Shelby County officials are moving into a planning phase to speed up and modernize forensic DNA work in local criminal cases, leaning on rapid DNA technology and expanded digital forensics. County leaders say the first move is a partnership with the Tennessee Bureau of Investigation’s Jackson crime lab, while a consultant sketches out a roadmap for a broader countywide rollout.
We have partnered with @ShelbyCountyDA Steve Mulroy to bring together local law enforcement partners to develop countywide Rapid DNA and digital forensics capabilities. This collaborative effort will help investigators increase solve rates, reduce case backlogs, and identify, or rule out, suspects quicker.

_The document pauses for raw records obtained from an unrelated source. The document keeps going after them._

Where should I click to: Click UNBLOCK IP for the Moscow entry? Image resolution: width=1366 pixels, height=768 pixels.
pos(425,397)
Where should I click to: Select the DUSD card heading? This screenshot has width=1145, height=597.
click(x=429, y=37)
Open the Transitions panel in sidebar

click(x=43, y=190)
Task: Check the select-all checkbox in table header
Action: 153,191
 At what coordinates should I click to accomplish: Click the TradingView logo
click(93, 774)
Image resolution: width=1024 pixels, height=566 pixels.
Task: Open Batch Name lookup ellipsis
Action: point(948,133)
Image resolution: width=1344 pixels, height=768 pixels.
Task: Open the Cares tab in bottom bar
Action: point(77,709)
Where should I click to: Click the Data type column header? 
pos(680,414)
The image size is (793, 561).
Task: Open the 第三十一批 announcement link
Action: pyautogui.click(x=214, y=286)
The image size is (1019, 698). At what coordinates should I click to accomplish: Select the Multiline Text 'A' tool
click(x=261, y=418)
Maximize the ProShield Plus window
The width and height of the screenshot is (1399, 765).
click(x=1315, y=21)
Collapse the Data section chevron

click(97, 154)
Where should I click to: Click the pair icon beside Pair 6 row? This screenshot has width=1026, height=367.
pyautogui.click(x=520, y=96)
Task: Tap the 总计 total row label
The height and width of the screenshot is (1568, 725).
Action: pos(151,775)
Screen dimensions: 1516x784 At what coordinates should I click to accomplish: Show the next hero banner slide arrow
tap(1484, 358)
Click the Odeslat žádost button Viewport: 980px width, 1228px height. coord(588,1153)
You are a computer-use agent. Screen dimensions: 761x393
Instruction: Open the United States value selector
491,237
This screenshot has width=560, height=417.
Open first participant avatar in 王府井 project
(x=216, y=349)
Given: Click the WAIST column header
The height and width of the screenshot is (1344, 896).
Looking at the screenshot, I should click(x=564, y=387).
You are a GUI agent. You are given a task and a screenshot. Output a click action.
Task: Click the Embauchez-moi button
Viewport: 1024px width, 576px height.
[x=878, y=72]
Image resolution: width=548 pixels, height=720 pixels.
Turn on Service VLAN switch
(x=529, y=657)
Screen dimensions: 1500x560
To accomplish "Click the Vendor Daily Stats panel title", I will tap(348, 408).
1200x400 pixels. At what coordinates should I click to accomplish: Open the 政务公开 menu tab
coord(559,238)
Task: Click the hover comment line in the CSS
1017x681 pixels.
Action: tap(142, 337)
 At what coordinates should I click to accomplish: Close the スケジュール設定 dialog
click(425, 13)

— Mayor Lee Harris (@MayorLeeHarris) June 25, 2026
According to Action News 5, this planning step follows a resolution the Shelby County Commission approved in May to grow the county’s forensic muscle. The resolution hires David Jackson, doing business as Jackson Forensics Consulting, to collect data and deliver an implementation plan for rapid DNA and countywide digital forensics capacity, with contract procurement documents setting a maximum payment and describing the term of work. Scribd shows the procurement language and the spending authorization.
How Rapid DNA and Digital Forensics Work
Rapid DNA automates the production of a DNA profile from a cheek swab in roughly one to two hours, which allows near real-time comparisons under approved laboratory conditions, according to guidance from the FBI. The FBI notes that strict quality assurance standards and laboratory oversight must be in place before Rapid DNA results can be searched in CODIS.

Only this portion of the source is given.